The battle lines were drawn in the snow. It was me against the mountain. The mountain won. Again.
Vail is a great place to visit–I just don’t want to ski there. Lots of people do, of course, skillfully schussing down black diamond slopes and back bowls with wild abandon. Looks like great fun, and for most people, it is.
But the truth is I am a two-time ski school dropout. Despite instructor Howard Milner’s best efforts, I just couldn’t get the hang of it. While some of my classmates–all beginners with little or no experience–admitted to fear, they faced it and plowed on with determination.
Not me. I hung up my ski poles and broke out my notepad the next day to record the activities while the rest of the class skied confidently on powdery slopes topped with 5 inches of fresh snow that had accumulated overnight.
That’s what separated me from first-timer Shelly Blackburn, 40, a nurse from Ft. Wayne, Ind., who was highly motivated to join her boyfriend on the slopes. At the end of the first day of ski school–where she held the dubious distinction of being the first to take a tumble–she was braced for another go-around.
“I’m not discouraged,” she said. “I learned a lot today.”
Tracie Lutchmansingh, 32, of Ft. Lauderdale had never been near a ski slope, but she loves to challenge herself–and she was going to master the mountain with sheer will.
“Don’t think too much,” she advised me. “My scuba instructor says women think too much instead of just doing it.”
My previous experience on skis was in North Carolina on icy, manmade snow. I spent most of the time on my rear. Ski-loving friends convinced me it would somehow be different on the powdery slopes of the Rockies. So late last February, I bought proper ski apparel, signed up for the first-timer lessons at the Vail Ski and Snowboard School at Lionshead Village, rented sleek skis and ski boots from Vail Sports and hopped aboard the Eagle Bahn gondola with great enthusiasm.

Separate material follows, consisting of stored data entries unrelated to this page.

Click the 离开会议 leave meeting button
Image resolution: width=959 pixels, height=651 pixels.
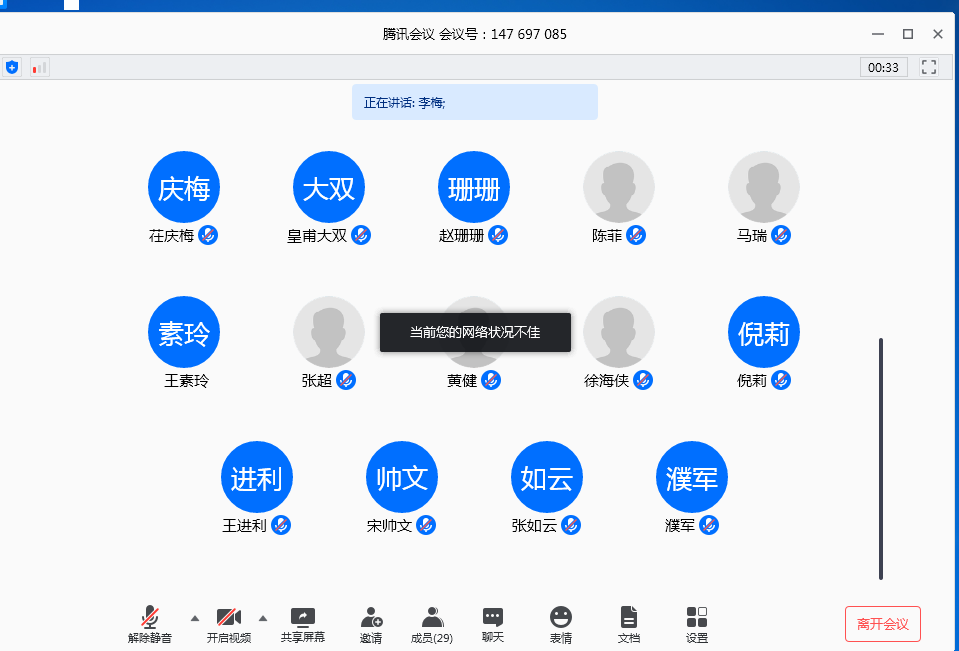coord(882,624)
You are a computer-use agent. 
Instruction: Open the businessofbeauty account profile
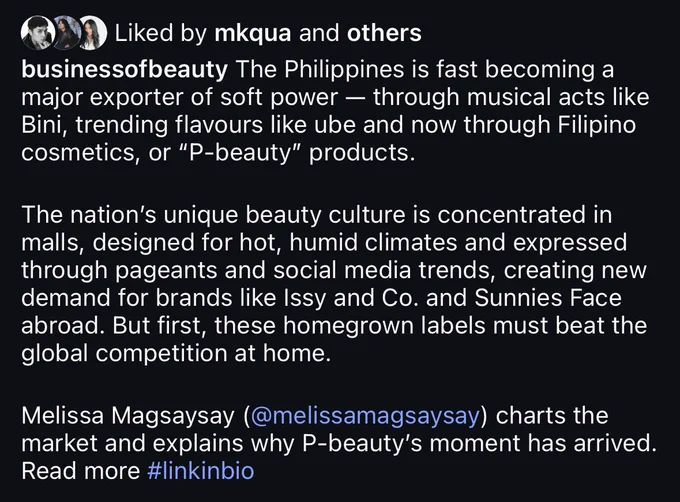124,70
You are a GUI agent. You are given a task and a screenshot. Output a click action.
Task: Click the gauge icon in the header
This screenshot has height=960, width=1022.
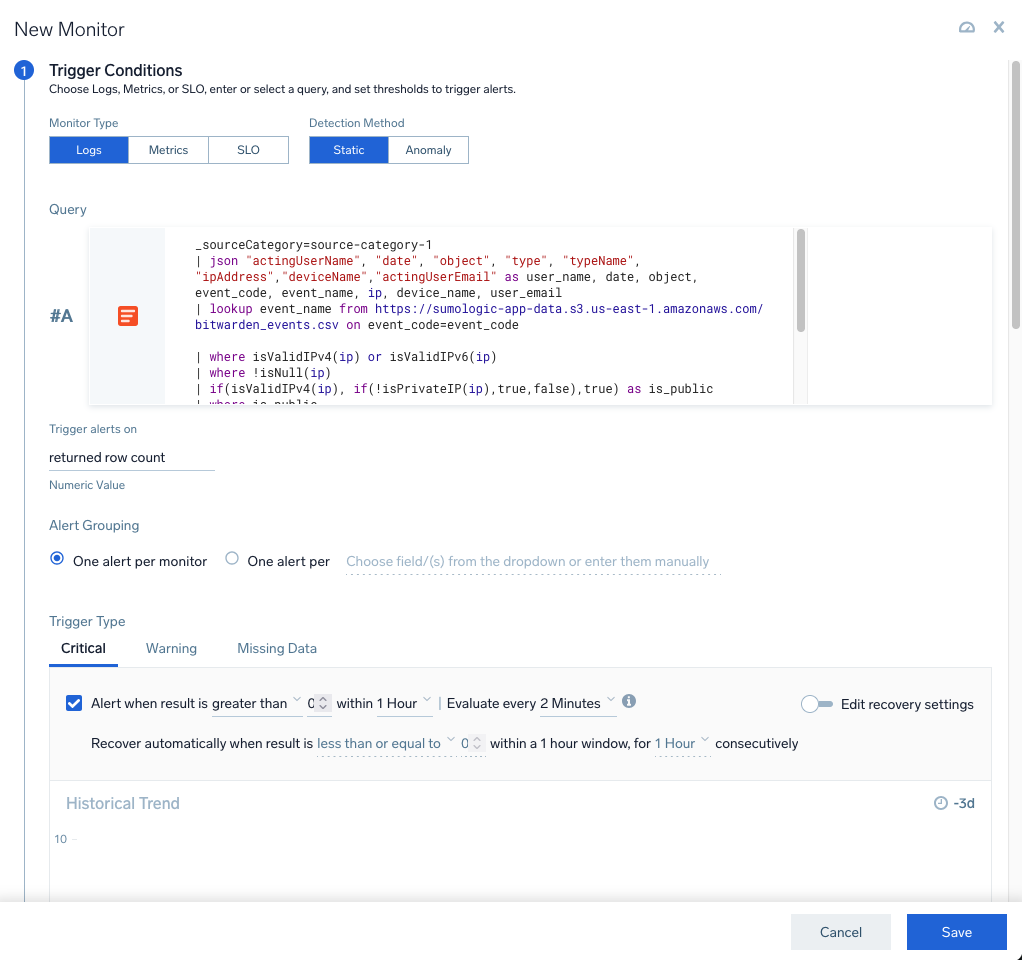pyautogui.click(x=966, y=28)
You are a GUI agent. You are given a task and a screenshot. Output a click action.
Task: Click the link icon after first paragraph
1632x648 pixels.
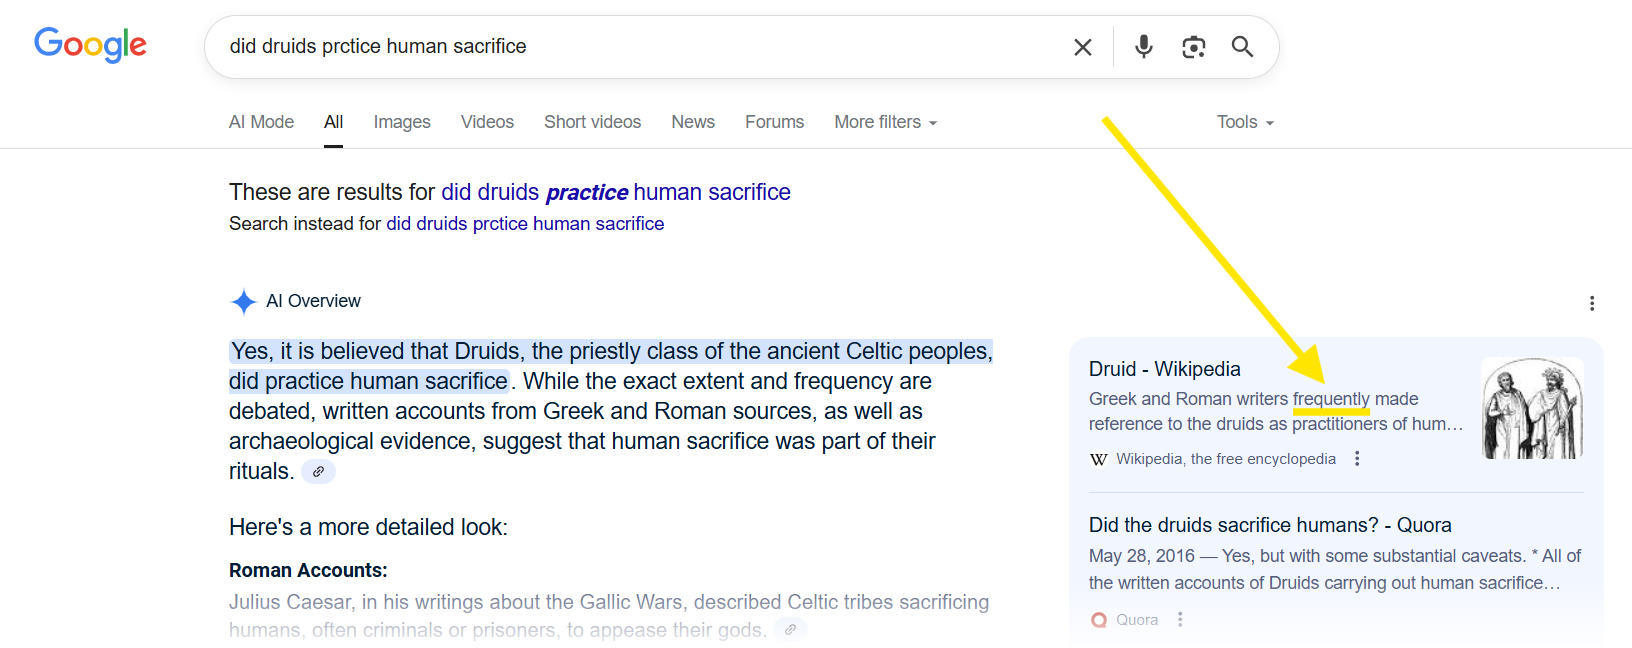click(x=318, y=472)
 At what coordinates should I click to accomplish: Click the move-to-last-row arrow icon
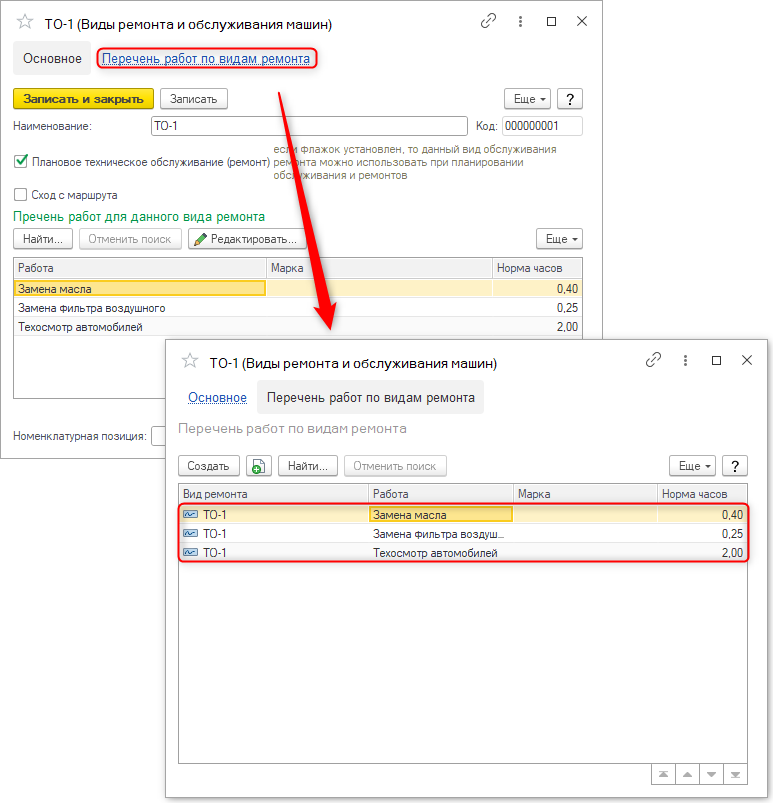point(736,774)
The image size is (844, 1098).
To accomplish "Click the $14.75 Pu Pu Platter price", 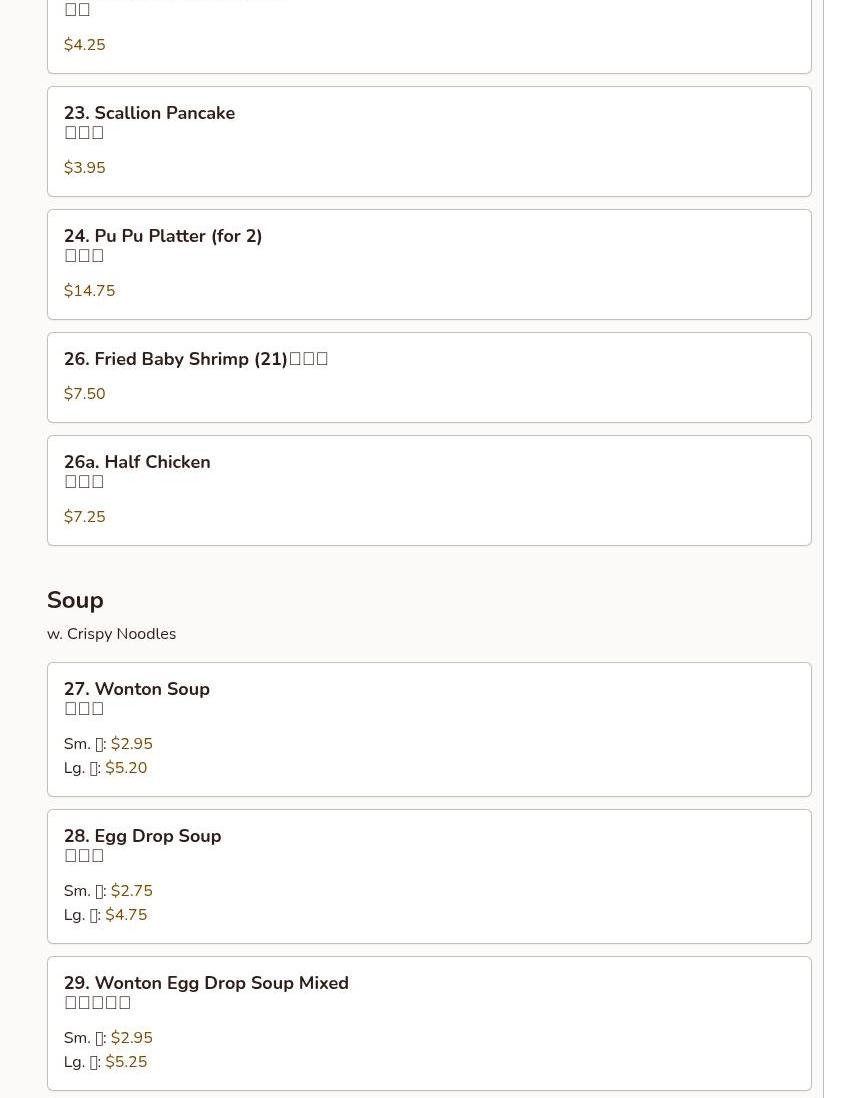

It was downhill from there.
I knew I was in trouble when even clamping my ski boots into the bindings proved difficult. After a few tentative downhill runs and futile attempts at a decent turn, I decided skiing wasn’t my thing.
Snowmobiling looked exhilarating, but I didn’t fare any better at that. It was a little too exhilarating. I abandoned the scary black racecar on a snowcapped mountaintop in the backcountry of White River National Forest.
Why did I think this would be a good thing? I’d somehow envisioned something only vaguely threatening, though the Nova Guides brochure clearly explained: “Your guided tour begins at 8,000 feet and climbs up to 10,500 feet, covering miles of maintained trails and acres of open play areas.”
So I tried snowtubing at Vail’s Adventure Ridge. Surely, something that involved starting on your backside had promise. But the day I was supposed to try snowtubing, I lingered too long over lunch at Sweet Basil in Vail Village.
Later, hearing some teens talk animatedly about their thrilling experiences, careening at speeds higher than I ever imagined down the carved-out chutes on the mountaintop, I realized I might have hated that too.
Guess I’m just a flatlander (or a big chicken).